Want waarom pasten de nazi’s euthanasie toe? Het eugenetische motief speelde een rol, maar het was bovendien een financiële besparing. Nadat Hitler in augustus 1941 na de protesten het vergassen had stopgezet, liet hij een boekhouder uitrekenen hoeveel mensen er waren vergast. Dat waren er ruim 71.000. Hij liet bovendien nagaan hoeveel er met de operatie bezuinigd zou worden over een periode van tien jaar door het ombrengen van al die patiënten. Dat wordt uitgesplitst tot en met de jam aan toe. Dat is niet te geloven.

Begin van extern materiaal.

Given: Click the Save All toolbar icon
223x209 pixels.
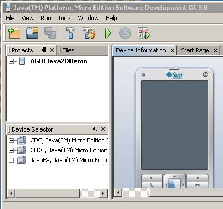Looking at the screenshot, I should pyautogui.click(x=50, y=33).
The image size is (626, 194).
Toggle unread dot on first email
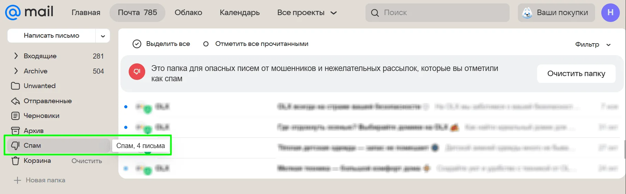[x=126, y=107]
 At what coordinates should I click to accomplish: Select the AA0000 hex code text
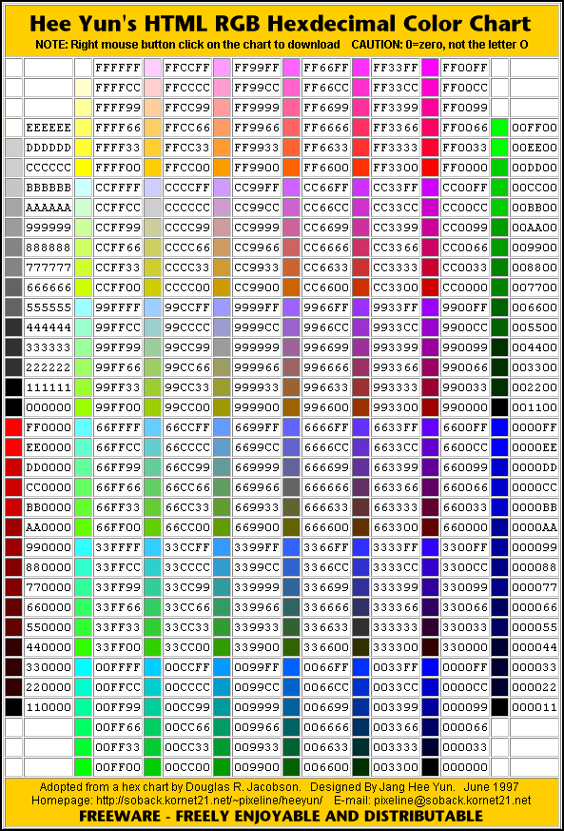click(x=49, y=527)
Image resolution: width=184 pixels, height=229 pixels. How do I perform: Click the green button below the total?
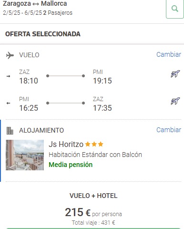click(93, 229)
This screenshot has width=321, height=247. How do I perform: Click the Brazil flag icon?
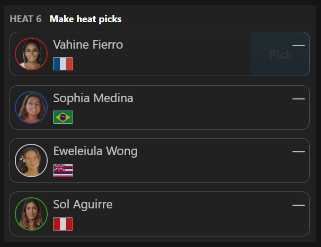point(63,117)
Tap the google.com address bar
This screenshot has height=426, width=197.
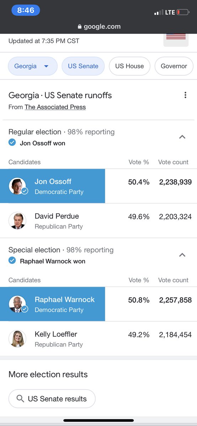(99, 27)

Het was een ordinaire moordpartij. Het begrippenapparaat hebben de nazi’s geleend. Om het de schijn van normaliteit te geven noemden ze het euthanasie, maar daar had het niets mee te maken. Nogmaals, het was gewoon moord.”

Sommige historici stellen dat de euthanasie de weg voor de Holocaust heeft geëffend. Bent u het daar mee eens?

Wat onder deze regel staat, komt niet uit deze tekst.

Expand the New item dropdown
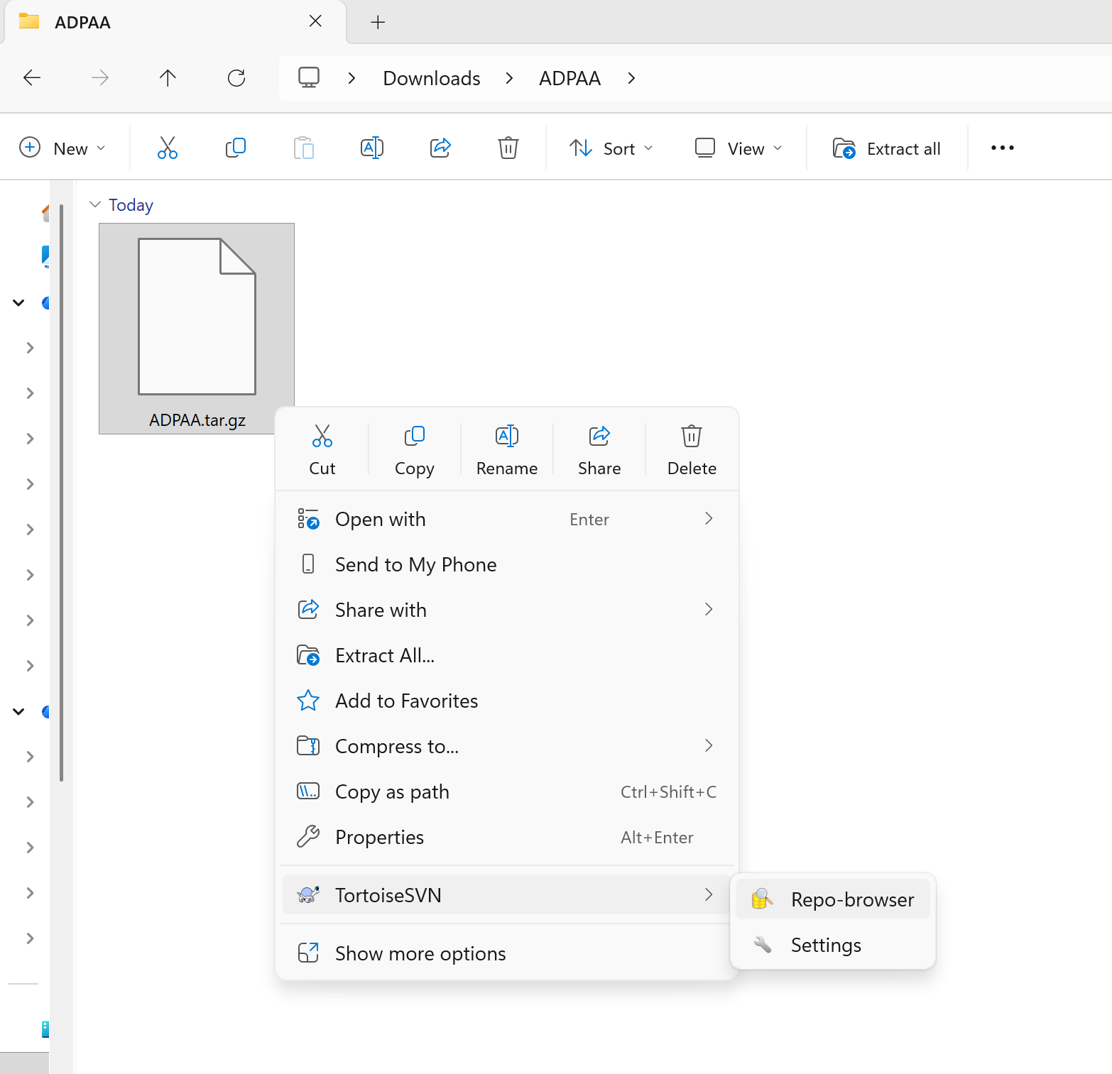Screen dimensions: 1112x1074 click(x=62, y=148)

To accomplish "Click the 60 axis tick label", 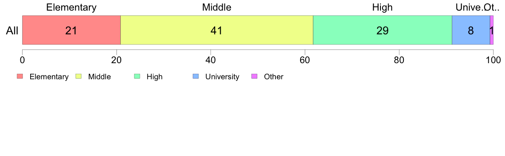I will click(305, 59).
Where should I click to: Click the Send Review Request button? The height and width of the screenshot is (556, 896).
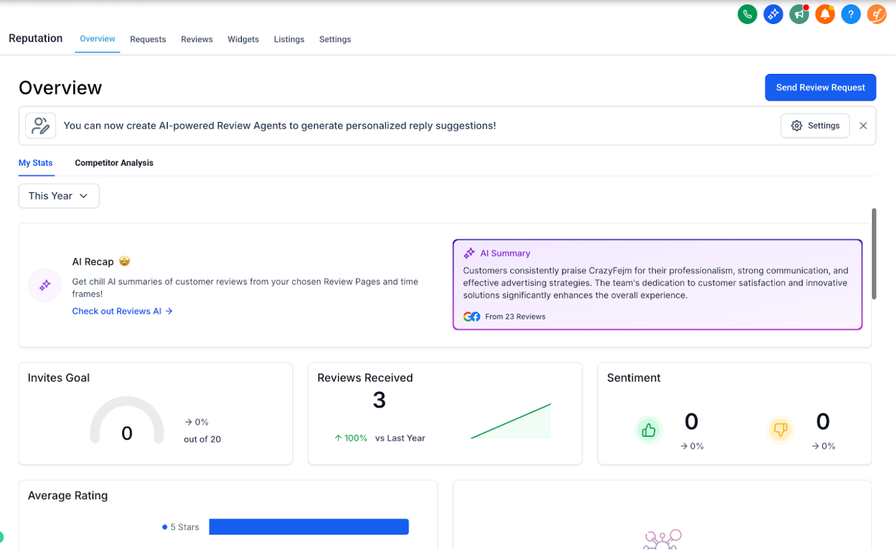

„Dat klopt in zekere zin. Toen Hitler de vergassingen in 1941 stopzette, kwam er een hele groep zonder werk te zitten. Dan moet worden gedacht aan de mensen die de lijken naar de crematoria sleepten en dergelijke. Die mensen werden overgeplaatst naar de vernietigingskampen Belzec, Treblinka en Sobibor. In plaats van verstandelijk gehandicapten gaan ze Joden vermoorden. Het doden in die drie kampen is een soort van kopie, maar dan op een gigantische schaal, van wat ze in die euthanasiecentra hebben gedaan.

Tegelijk was het geen blauwdruk. Ze zeiden niet: Onze euthanasie-ervaringen passen we nu toe in de kampen. Het was gewoon een uitwisseling van personeel.”

Dus zonder euthanasieprogramma waren de Joden net zo goed vermoord?

„Absoluut. Als je het vanuit Hitler bekijkt, is het natuurlijk wel de stap waarmee hij de drempel naar de massamoord overging.”